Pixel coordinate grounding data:
BEGIN

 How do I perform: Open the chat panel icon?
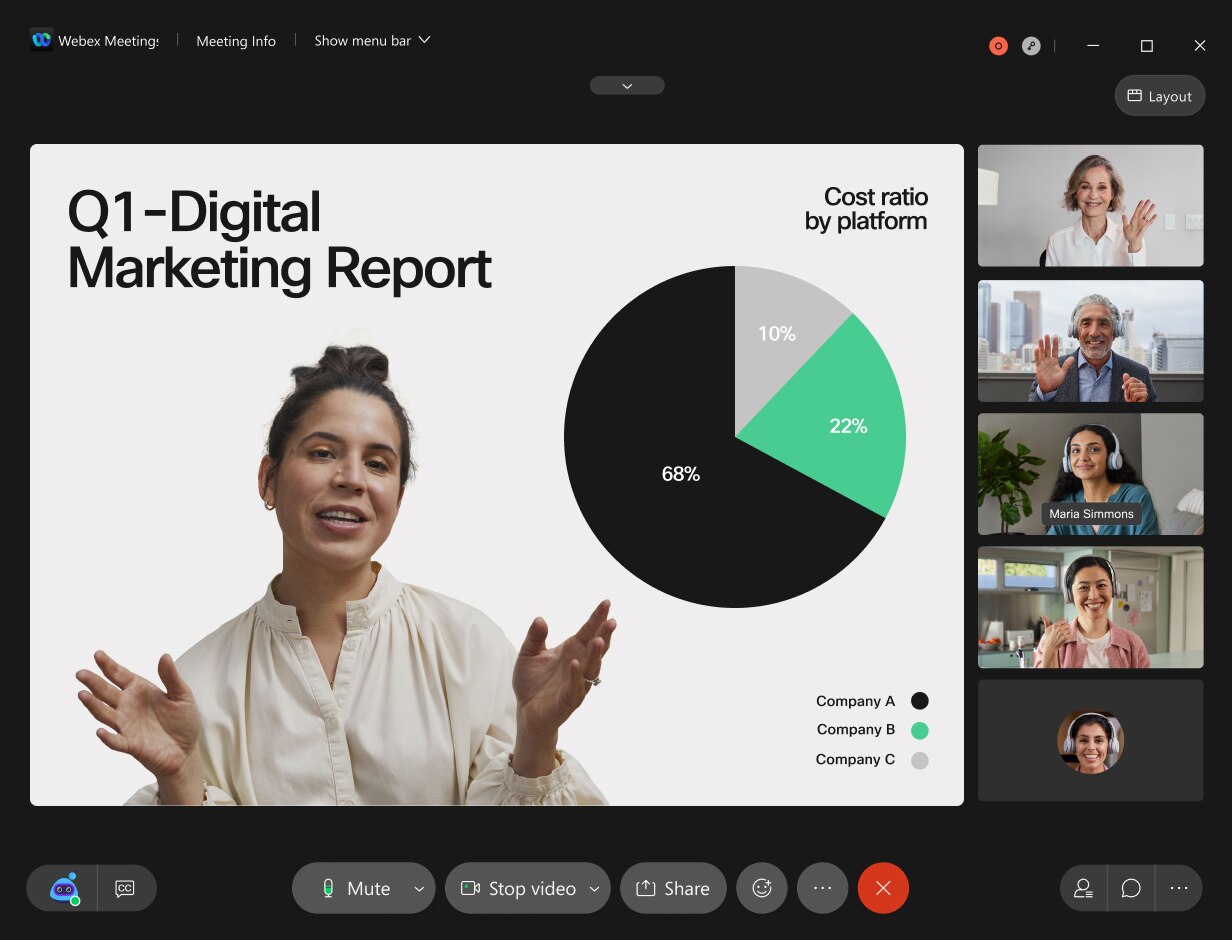[x=1130, y=888]
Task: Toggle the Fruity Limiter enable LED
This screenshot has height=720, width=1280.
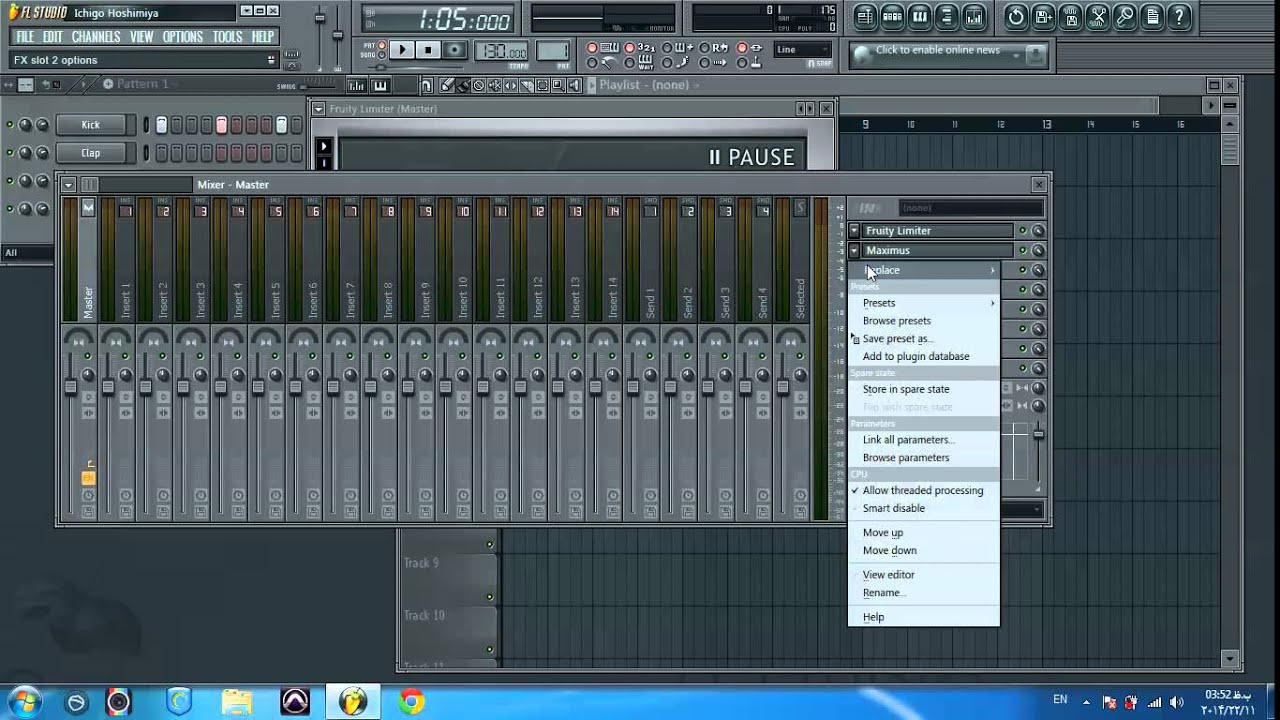Action: (x=1023, y=231)
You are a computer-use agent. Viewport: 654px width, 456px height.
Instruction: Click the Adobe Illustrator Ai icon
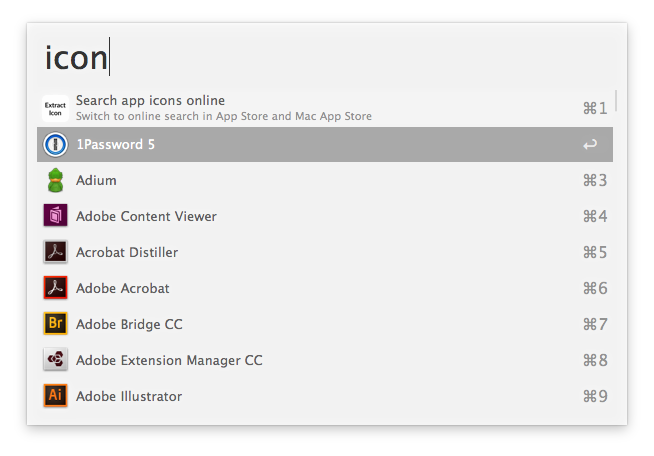[x=55, y=396]
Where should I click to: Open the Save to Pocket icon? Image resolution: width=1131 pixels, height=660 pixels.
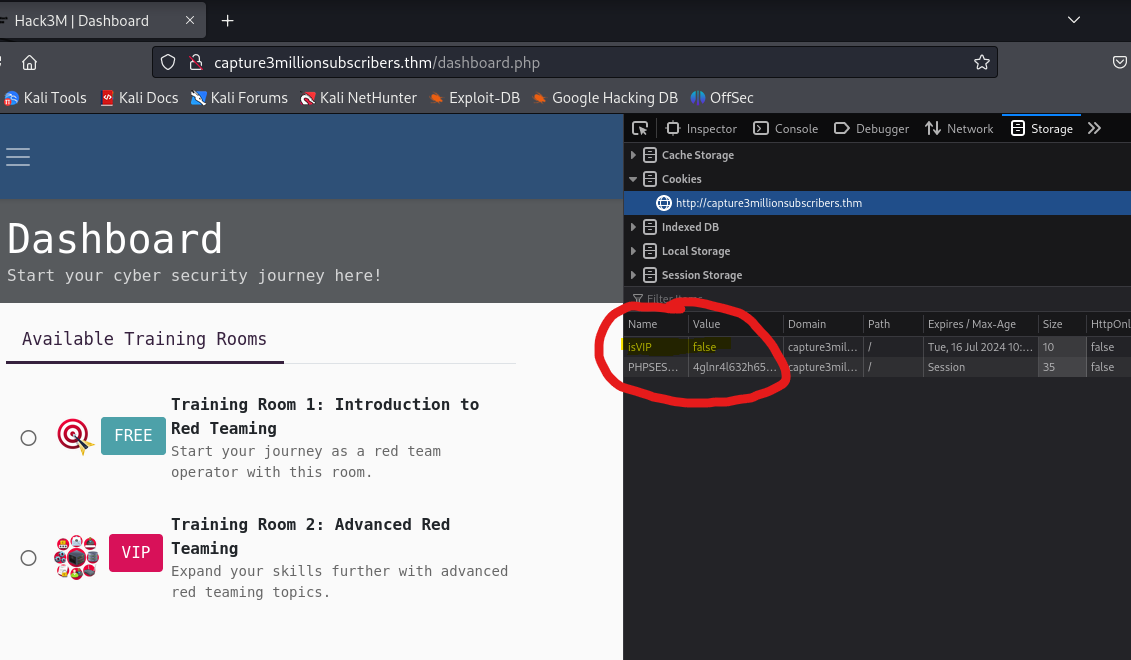pos(1119,62)
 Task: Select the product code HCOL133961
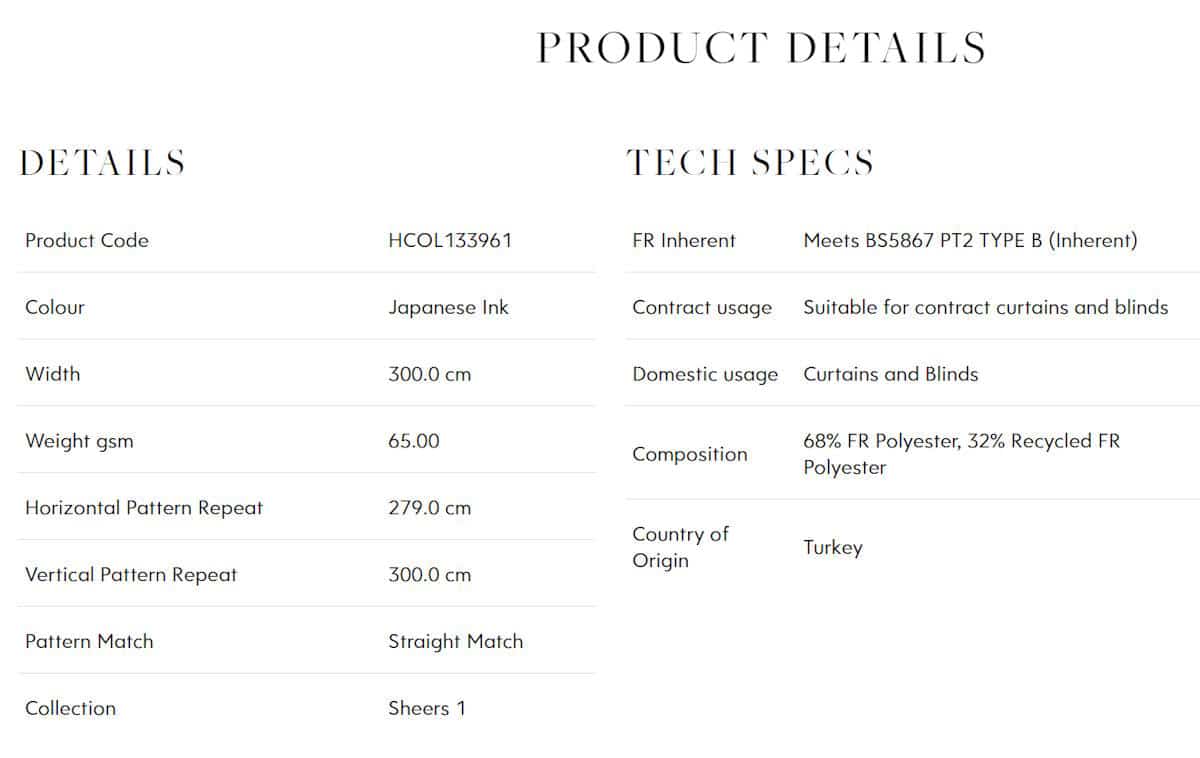point(450,240)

END

AIM OF THE EXERCISE:
Exactly the lines from the one that contains "This screenshot has height=720, width=1280." through the last line of the records should be set down, and the pictures should be dropped.

THE COMPLETED TASK:
This screenshot has height=720, width=1280.
Action: (x=1023, y=231)
You are a computer-use agent. Viewport: 654px width, 456px height.
Instruction: Click the Adobe Illustrator Ai icon
[x=55, y=396]
Where should I click to: Open the Save to Pocket icon? Image resolution: width=1131 pixels, height=660 pixels.
pos(1119,62)
 Task: Select the product code HCOL133961
point(450,240)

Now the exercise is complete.